◆ PROBLEM
Would you transcribe the lines running from the one that holds "Task: Open Visit online documentation link" to the last line of the records? Leave every picture out.

### DATA FOR THIS TASK

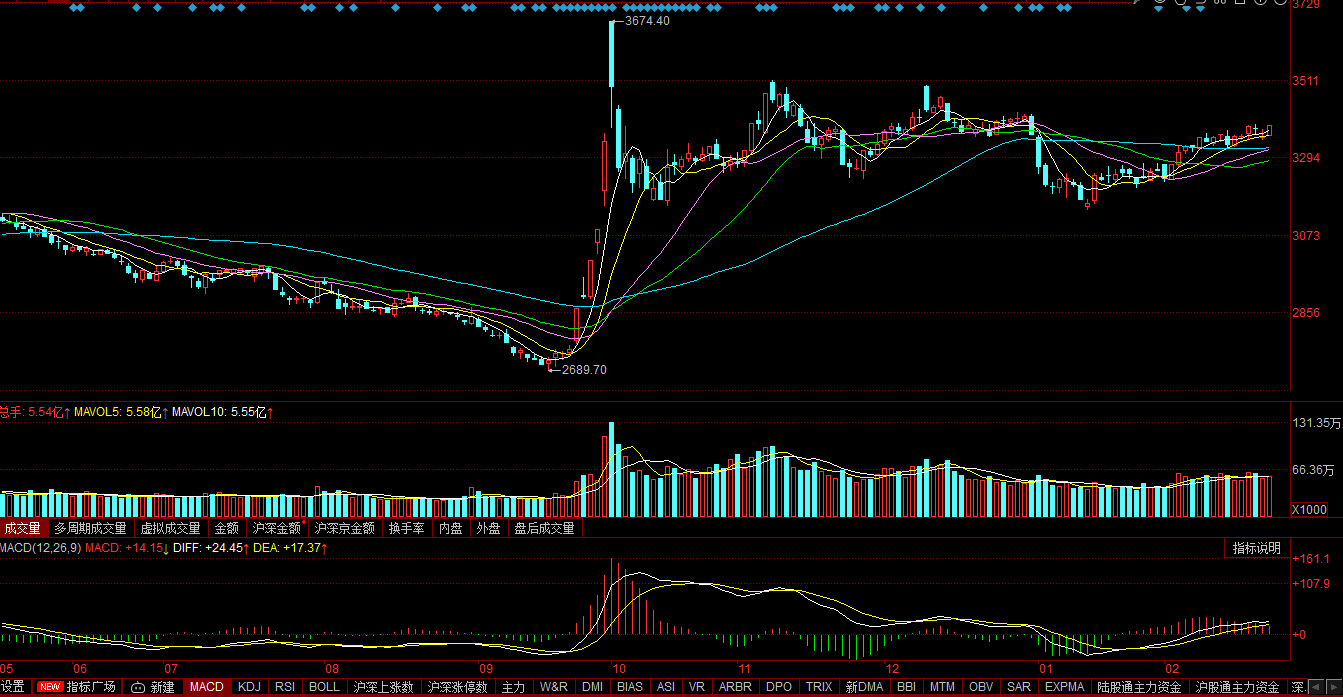Switch to the KDJ indicator tab
1343x697 pixels.
pos(249,687)
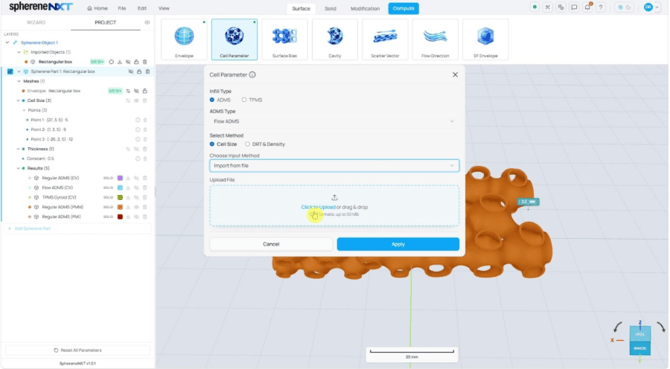Select the Surface Bias tool icon
Image resolution: width=670 pixels, height=369 pixels.
[285, 39]
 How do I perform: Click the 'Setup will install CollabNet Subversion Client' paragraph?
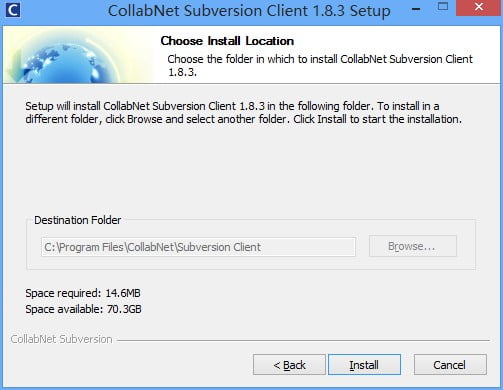tap(244, 112)
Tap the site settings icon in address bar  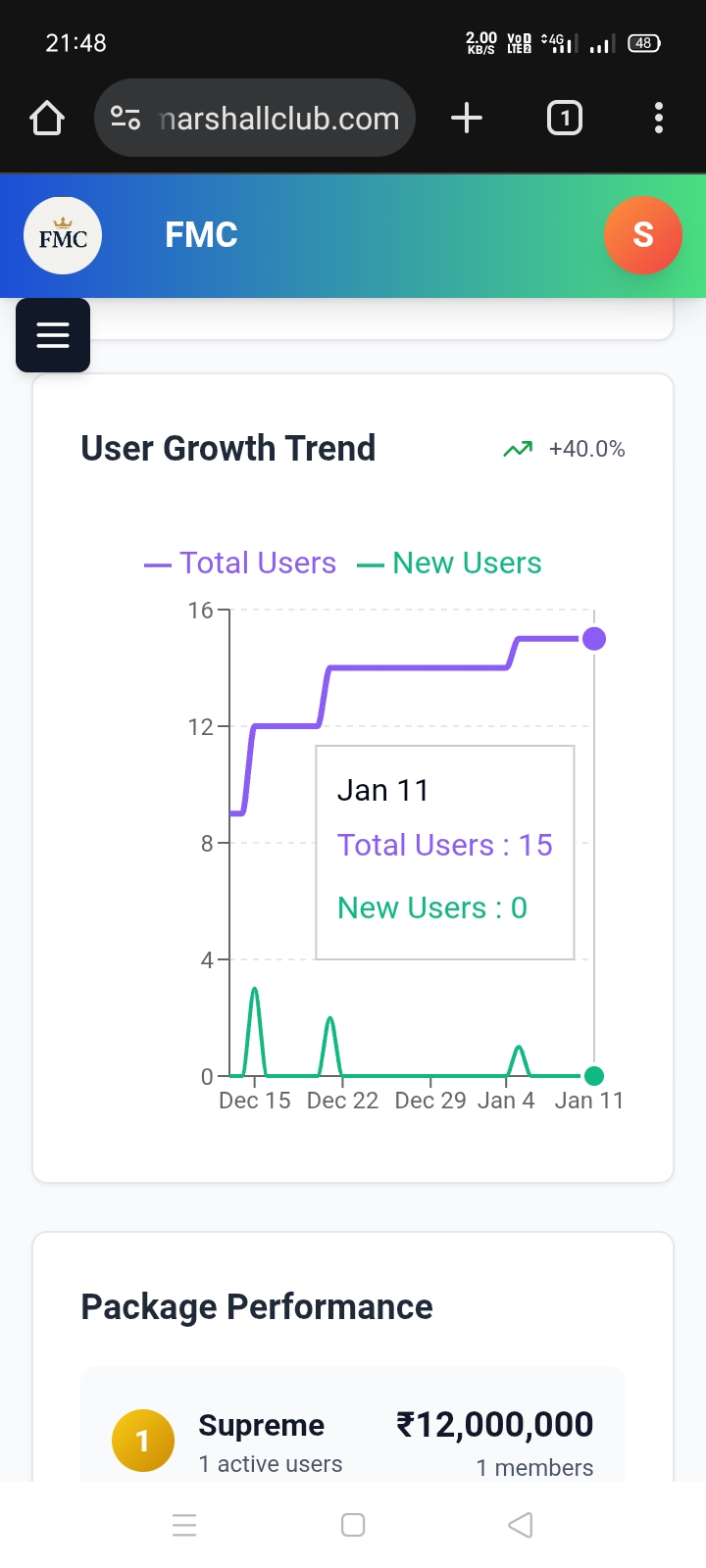click(x=126, y=119)
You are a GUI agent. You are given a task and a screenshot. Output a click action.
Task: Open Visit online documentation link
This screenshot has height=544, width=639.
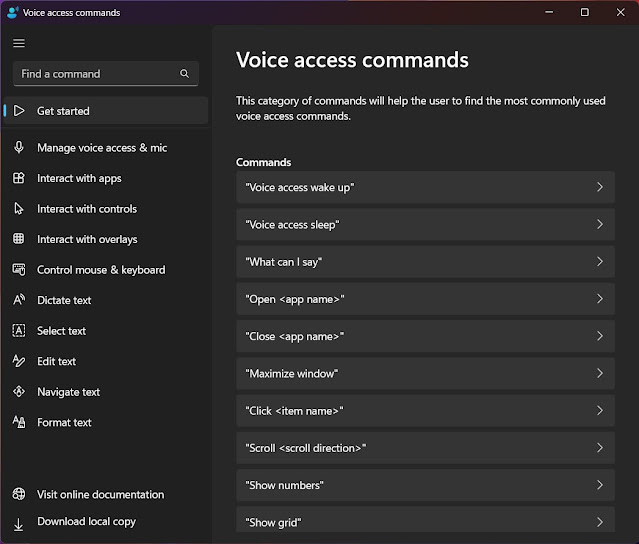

######

◆ RESPONSE TO THE TASK
Task: Open Visit online documentation link
This screenshot has height=544, width=639.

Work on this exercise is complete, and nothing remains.